## TRECHO DO TEXTO
○ ○ ○

Não à privatização da Eletrobras



Durante muitos anos, notadamente, aqueles anteriores à década de 1990, o Brasil vivenciou o que pode se chamar de monopólio estatal do setor elétrico. Isto é, competia às empresas estatais com exclusividade, praticamente, a produção, transmissão e distribuição da energia elétrica. Todavia, a partir do início da década de 1990, houve substancial transformação com a política de privatização do setor elétrico. Esse processo de privatização teve seu início durante o governo Fernando Collor com a adoção do modelo econômico neoliberal, mas se estendeu pelos governos subsequentes de Itamar Franco e Fernando Henrique Cardoso. Tal processo se deu através das diretrizes traçadas pelo Plano Nacional de Desestatização (PND) que tencionava transferir ao setor privado o gerenciamento das atividades baseado na premissa de que o setor público não atuava com eficiência.

○ ○ ○

## EXERCÍCIO PROPOSTO 1
Reescreva os registros da linha que contém "How do I perform: Open" até a linha que contém "455x278 pixels. (x=356, y=29)", trocando "Instruction" por "Comando" e deixando todo o resto igual.

[Itens listados em um conjunto de dados]
○ ○ ○

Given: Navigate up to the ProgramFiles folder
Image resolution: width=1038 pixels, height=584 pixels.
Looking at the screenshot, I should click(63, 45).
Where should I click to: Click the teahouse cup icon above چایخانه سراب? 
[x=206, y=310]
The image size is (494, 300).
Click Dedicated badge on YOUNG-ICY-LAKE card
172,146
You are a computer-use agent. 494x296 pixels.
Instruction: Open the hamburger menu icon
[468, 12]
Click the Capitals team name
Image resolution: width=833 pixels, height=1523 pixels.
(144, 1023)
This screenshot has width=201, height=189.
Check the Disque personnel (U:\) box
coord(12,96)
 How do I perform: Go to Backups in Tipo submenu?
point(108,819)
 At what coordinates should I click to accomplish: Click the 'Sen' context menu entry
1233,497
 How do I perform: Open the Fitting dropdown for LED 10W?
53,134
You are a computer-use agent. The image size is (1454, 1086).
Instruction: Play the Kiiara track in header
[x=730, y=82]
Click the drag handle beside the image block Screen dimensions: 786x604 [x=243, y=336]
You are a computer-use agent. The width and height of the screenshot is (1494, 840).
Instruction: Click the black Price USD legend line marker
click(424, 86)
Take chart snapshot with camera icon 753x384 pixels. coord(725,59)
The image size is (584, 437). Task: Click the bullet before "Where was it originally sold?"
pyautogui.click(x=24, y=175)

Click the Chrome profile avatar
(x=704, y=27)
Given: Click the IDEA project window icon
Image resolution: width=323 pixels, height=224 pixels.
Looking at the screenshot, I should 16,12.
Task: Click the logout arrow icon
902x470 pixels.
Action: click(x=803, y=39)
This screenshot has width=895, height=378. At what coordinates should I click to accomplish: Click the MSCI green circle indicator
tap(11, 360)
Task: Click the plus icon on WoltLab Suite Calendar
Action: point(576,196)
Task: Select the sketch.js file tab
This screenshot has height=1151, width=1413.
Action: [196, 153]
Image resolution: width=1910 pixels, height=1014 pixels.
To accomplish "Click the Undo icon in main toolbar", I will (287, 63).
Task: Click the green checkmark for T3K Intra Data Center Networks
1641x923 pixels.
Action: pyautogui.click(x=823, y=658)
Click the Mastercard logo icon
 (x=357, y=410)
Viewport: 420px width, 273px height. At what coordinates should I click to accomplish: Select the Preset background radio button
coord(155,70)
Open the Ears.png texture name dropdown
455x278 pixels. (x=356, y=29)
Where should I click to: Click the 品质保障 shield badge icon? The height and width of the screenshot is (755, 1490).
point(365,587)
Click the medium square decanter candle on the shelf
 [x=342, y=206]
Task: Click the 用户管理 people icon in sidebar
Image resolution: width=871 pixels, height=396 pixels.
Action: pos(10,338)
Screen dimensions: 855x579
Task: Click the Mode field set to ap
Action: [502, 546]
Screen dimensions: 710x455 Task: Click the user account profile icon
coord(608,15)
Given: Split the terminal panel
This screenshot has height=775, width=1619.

○ ○ ○

## EXERCÍCIO PROPOSTO 2
Segundo o texto sobre a privatização da Eletrobras, em qual governo começou o processo de privatização do setor elétrico?

## RESPOSTA COMPLETA 1
 How do I perform: Open the Fitting dropdown for LED 10W?
53,134
You are a computer-use agent. The image size is (1454, 1086).
Comando: Play the Kiiara track in header
[x=730, y=82]
Click the drag handle beside the image block Screen dimensions: 786x604 [x=243, y=336]
You are a computer-use agent. The width and height of the screenshot is (1494, 840).
Comando: Click the black Price USD legend line marker
click(424, 86)
Take chart snapshot with camera icon 753x384 pixels. coord(725,59)
The image size is (584, 437). Task: Click the bullet before "Where was it originally sold?"
pyautogui.click(x=24, y=175)

Click the Chrome profile avatar
(x=704, y=27)
Given: Click the IDEA project window icon
Image resolution: width=323 pixels, height=224 pixels.
Looking at the screenshot, I should 16,12.
Task: Click the logout arrow icon
902x470 pixels.
Action: click(x=803, y=39)
This screenshot has width=895, height=378. At what coordinates should I click to accomplish: Click the MSCI green circle indicator
tap(11, 360)
Task: Click the plus icon on WoltLab Suite Calendar
Action: point(576,196)
Task: Select the sketch.js file tab
This screenshot has height=1151, width=1413.
Action: [196, 153]
Image resolution: width=1910 pixels, height=1014 pixels.
To accomplish "Click the Undo icon in main toolbar", I will (287, 63).
Task: Click the green checkmark for T3K Intra Data Center Networks
1641x923 pixels.
Action: pyautogui.click(x=823, y=658)
Click the Mastercard logo icon
 (x=357, y=410)
Viewport: 420px width, 273px height. At what coordinates should I click to accomplish: Select the Preset background radio button
coord(155,70)
Open the Ears.png texture name dropdown
455x278 pixels. (x=356, y=29)

## RESPOSTA COMPLETA 2
No governo Fernando Collor.